He wasn’t the well-prepared, matter-of-fact head football coach we saw at the press conference. He wasn’t the laser-focused, locked-in game strategist on the sideline. He wasn’t preaching the Wildcat Way, he wasn’t talking graduation rates or APR scores and he wasn’t talking about going 1-0 next week. All of that would and will return, but not in this moment.
In this moment, Fitzgerald was a messenger. With his team huddled close, he had a message that was long overdue. It was a message born out of unyielding hours of work, and out of adversity, disappointment and embarrassment. And togetherness. And preparation. And success. It was everything.
And, in the moment, Fitzgerald didn’t even get to finish delivering the long-awaited, elusive words.
It didn’t really matter. Everyone knew. In the otherwise quiet, slicing cold of a sub-freezing night at Kinnick Stadium, players with white pants and jerseys began to bounce. Voices began to rise. Arms wrapped into sweaty, joyous hugs. Lips formed into smiles. And all the other things you do when you don’t know what to do happened.

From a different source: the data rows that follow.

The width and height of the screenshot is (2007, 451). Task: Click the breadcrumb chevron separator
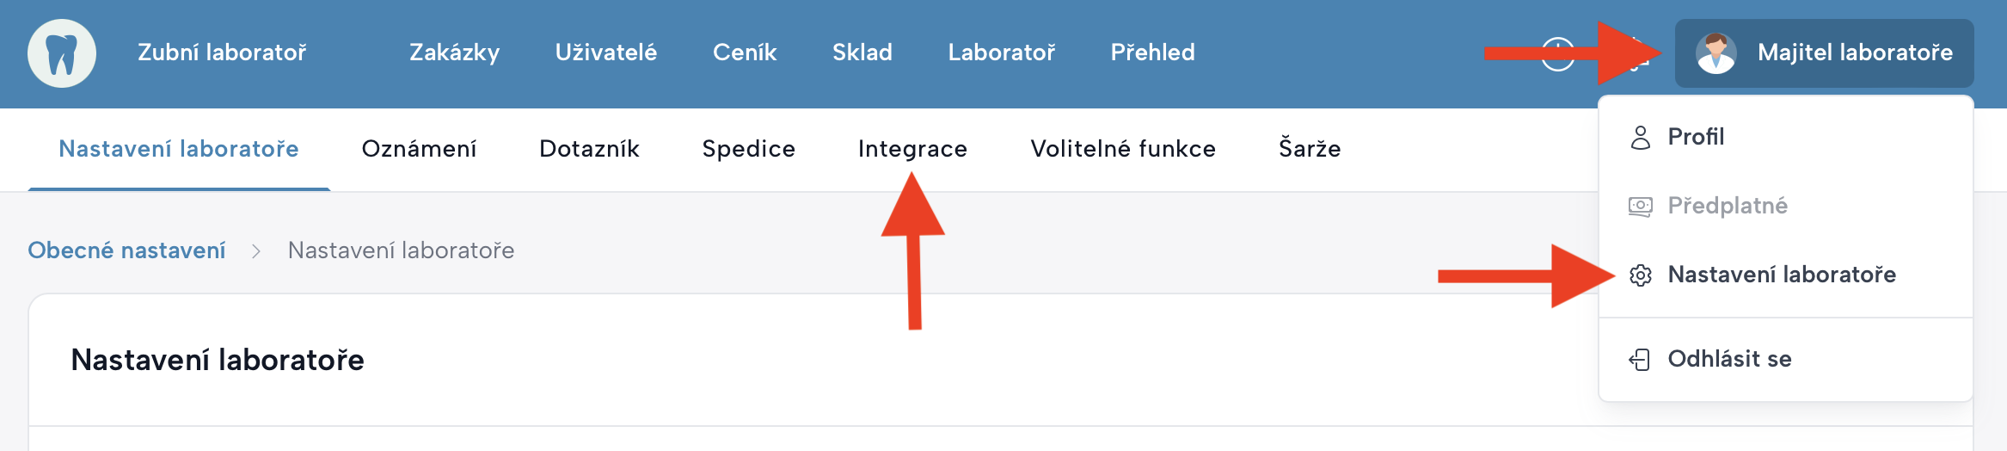pos(256,251)
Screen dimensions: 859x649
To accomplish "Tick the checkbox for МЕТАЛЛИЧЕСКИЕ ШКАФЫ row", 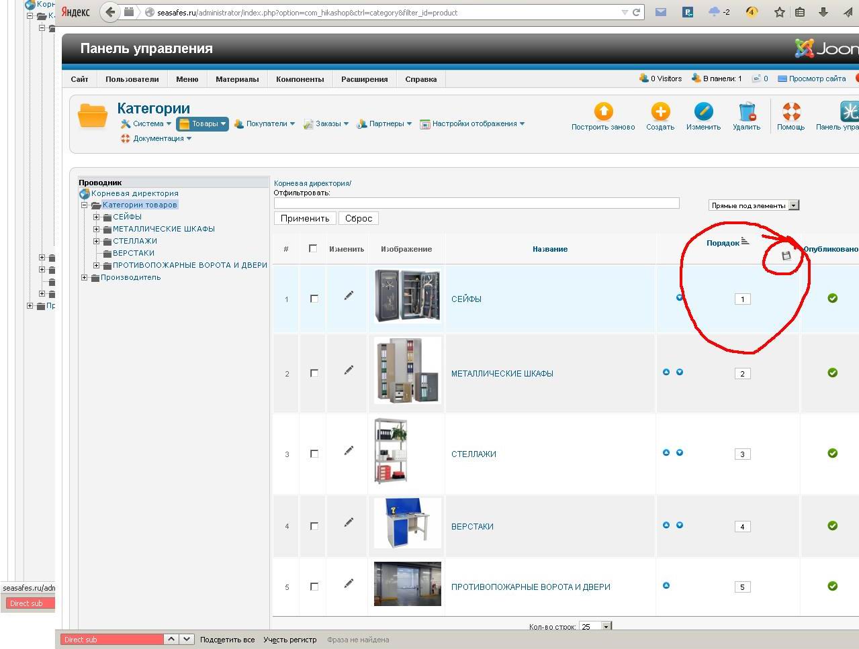I will click(x=314, y=373).
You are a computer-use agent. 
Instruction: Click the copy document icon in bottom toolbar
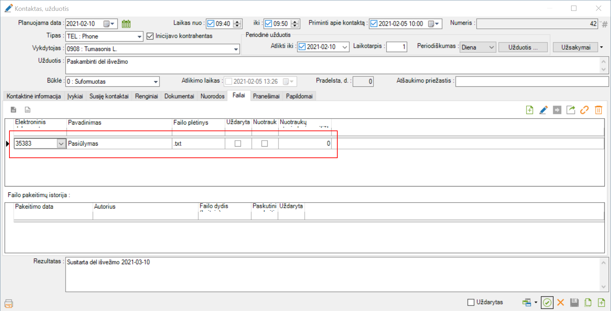pyautogui.click(x=588, y=303)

Those players — that jumping, yelling mosh pit of happiness — will never forget what happened Saturday night in Iowa City.
No one associated with Northwestern will, either.
***
Hours before holding a trophy he’d spent years relentlessly hunting down, Clayton Thorson was throwing up. He was sick. Maybe something he ate, he speculates.

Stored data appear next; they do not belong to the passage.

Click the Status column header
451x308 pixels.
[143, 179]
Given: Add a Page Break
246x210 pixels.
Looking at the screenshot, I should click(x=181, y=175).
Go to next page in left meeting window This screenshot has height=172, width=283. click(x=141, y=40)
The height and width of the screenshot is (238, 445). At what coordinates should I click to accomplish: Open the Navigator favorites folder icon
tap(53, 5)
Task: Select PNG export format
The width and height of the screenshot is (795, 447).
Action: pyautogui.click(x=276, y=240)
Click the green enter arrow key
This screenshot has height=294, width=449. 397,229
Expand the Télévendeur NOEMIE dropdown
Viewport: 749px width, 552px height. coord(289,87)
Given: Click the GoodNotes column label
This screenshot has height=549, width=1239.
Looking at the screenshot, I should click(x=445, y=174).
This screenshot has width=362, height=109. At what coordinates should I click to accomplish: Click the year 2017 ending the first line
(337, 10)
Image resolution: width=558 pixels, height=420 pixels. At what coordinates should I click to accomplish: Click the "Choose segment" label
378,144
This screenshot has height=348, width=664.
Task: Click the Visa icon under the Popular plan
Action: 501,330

Thorson played, though, because he always plays. Thorson doesn’t miss games. Not after vomiting before kickoff, not after tearing his ACL nine months before a game. Sometimes he’s up, and sometimes he’s down, but he’s there. And that matters. The work he put in to get back for this season’s opener was nothing short of remarkable, and that’s what helped make a legendary night in Iowa City.
“Clayton’s the all-time winningest quarterback in this program’s history for a reason,” Pat Fitzgerald said Saturday. “He’s tough, he’s gritty, he’s a big-time player, but more importantly he’s a big-time person.”
For most of Saturday’s game, Thorson was not sharp. His receivers didn’t always help him, no, but Thorson missed throws. He threw interceptions, and he couldn’t sustain or finish drives all night.
Until he did.
With nothing really working, with his team losing, with Iowa fans breathing deafening noise into Kinnick Stadium, Thorson hit Bennett Skowronek in the corner of the end zone for a pitch-and-catch worthy of any hyperbole you have. This was the Dererk Pardon shot against the Michigan. This was the signature play in the biggest Northwestern football moment of the Pat Fitzgerald era.
The throw was good, and the catch was spectacular.
“It was a ridiculous catch,” Fitzgerald said. “I don’t know how he caught the ball. I don’t think anybody in the building thought he caught the ball.”
Bennett Skowronek, take a bow.
But back to Thorson, who embodies Northwestern more than other player on the team. Sometimes, he dominates, and sometimes, he struggles. And, when he’s at one of those extremes, you wonder why on this day, of all days, is this performance happening. You can’t really explain it. Some games, the throws sail high or skip off the turf before reaching his receivers. Some games he’s running for his life, and it’s still on him to win the game. Some games, he can’t miss. And some games, it’s all or some of those things.
Saturday, in that game — in the game — Clayton Thorson produced the kind of magic that sends purple-wearing fans into a frenzy. The kind of magic he’s spent a career looking for. The kind of magic that wins championships.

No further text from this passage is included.